— start of SUPPLIED TEXT —
# The Official Welcome Yi Jianlian thread



## Yao Mania (Aug 4, 2003)

Thread title says it all, everyone post here to welcome my boy Yi to the NBA!!! Those have been around long enough should know I've been following Yi since 2004-ish, when Yi first caught the attention of Time Magazine and Nike. Its been a long time coming, but FINALLY, Yi makes it to the big leagues.

With that said, as with all rookies, don't expect Yi to have that big an immediate impact. He WILL have off games shooting like 2-10, he WILL get abused in the paint and give up key offensive rebounds, and he WILL need time to adjust to playing with his new teammates. But one thing's for sure though, Yi's a competitor, and he will give his 100% on the court. He'll run up and down the floor, leading fast breaks, and won't be afraid to pull the trigger on those crucial shots. I'm expecting him to average around 9pts 5reb this year as a part time starter, and will definitely participate in the all-star weekend.


----------



## seifer0406 (Jun 8, 2003)

Gather the half dozen Chinese girls that live in Milwaukee for Yi to devour.


----------



## Mc.Sweet_XQ (May 1, 2006)

Welcome to the league, A Lian!
Best wishes!


----------



## NOODLESTYLE (Jan 20, 2005)

Also being a Yi fan, I have to admit I laughed at this:


----------



## narek (Jul 29, 2005)

NOODLESTYLE said:


> Also being a Yi fan, I have to admit I laughed at this:


Those sausages sure are useful. :biggrin: 

Welcome, Yi!


----------
— end of SUPPLIED TEXT —
— start of INFORMATION PROVIDED —
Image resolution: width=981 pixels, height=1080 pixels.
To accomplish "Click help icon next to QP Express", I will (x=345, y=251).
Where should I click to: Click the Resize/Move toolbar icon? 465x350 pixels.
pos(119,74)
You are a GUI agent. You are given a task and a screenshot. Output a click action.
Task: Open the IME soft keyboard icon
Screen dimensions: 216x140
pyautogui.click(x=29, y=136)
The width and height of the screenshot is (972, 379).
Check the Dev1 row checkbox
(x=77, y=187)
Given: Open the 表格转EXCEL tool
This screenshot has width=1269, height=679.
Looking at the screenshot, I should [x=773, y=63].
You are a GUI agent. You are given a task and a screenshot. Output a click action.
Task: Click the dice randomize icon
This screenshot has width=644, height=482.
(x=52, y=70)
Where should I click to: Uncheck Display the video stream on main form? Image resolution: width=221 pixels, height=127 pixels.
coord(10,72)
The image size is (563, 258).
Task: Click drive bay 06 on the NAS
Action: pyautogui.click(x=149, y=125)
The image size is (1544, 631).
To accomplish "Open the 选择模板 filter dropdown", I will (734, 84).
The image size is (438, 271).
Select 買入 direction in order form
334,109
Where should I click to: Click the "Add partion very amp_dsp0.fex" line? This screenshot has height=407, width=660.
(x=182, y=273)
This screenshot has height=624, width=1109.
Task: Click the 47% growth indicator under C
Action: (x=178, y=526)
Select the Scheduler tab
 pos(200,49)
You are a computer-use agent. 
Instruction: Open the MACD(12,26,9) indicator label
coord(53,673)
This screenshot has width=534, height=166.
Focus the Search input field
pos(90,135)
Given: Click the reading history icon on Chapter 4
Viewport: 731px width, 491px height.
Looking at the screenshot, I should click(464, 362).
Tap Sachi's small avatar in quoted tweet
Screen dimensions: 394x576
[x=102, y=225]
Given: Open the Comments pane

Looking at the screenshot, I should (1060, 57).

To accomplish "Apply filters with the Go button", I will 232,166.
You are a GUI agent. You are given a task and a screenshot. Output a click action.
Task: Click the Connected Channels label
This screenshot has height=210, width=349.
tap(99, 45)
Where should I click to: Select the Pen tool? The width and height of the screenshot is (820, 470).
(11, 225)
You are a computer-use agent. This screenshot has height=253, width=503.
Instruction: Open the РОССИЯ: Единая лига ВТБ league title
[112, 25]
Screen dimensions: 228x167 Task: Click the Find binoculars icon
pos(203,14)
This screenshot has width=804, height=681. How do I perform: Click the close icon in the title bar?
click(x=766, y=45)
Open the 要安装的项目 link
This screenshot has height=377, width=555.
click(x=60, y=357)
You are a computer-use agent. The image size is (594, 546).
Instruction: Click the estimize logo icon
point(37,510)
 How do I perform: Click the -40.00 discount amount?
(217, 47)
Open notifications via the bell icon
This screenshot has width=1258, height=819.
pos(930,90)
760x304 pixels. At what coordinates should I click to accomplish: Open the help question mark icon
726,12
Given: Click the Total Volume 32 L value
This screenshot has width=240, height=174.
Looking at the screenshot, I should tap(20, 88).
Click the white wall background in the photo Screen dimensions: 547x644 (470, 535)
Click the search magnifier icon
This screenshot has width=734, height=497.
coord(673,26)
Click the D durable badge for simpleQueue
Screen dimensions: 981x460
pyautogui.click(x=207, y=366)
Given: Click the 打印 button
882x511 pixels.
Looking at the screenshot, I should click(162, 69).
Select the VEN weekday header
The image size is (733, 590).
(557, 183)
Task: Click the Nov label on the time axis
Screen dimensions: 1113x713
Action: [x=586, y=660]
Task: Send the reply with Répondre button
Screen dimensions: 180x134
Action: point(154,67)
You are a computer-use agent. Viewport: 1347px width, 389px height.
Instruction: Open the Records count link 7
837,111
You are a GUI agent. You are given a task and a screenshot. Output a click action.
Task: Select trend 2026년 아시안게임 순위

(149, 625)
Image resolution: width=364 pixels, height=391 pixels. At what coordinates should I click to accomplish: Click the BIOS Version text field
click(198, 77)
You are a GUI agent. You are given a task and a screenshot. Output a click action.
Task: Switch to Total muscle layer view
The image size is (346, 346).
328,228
— end of INFORMATION PROVIDED —
- WHAT IS EXPECTED:
Transcribe the forum thread welcoming Yi Jianlian from "With that said, as" up to and including "the all-star weekend.".

- ANSWER TO THE PROBLEM:
With that said, as with all rookies, don't expect Yi to have that big an immediate impact. He WILL have off games shooting like 2-10, he WILL get abused in the paint and give up key offensive rebounds, and he WILL need time to adjust to playing with his new teammates. But one thing's for sure though, Yi's a competitor, and he will give his 100% on the court. He'll run up and down the floor, leading fast breaks, and won't be afraid to pull the trigger on those crucial shots. I'm expecting him to average around 9pts 5reb this year as a part time starter, and will definitely participate in the all-star weekend.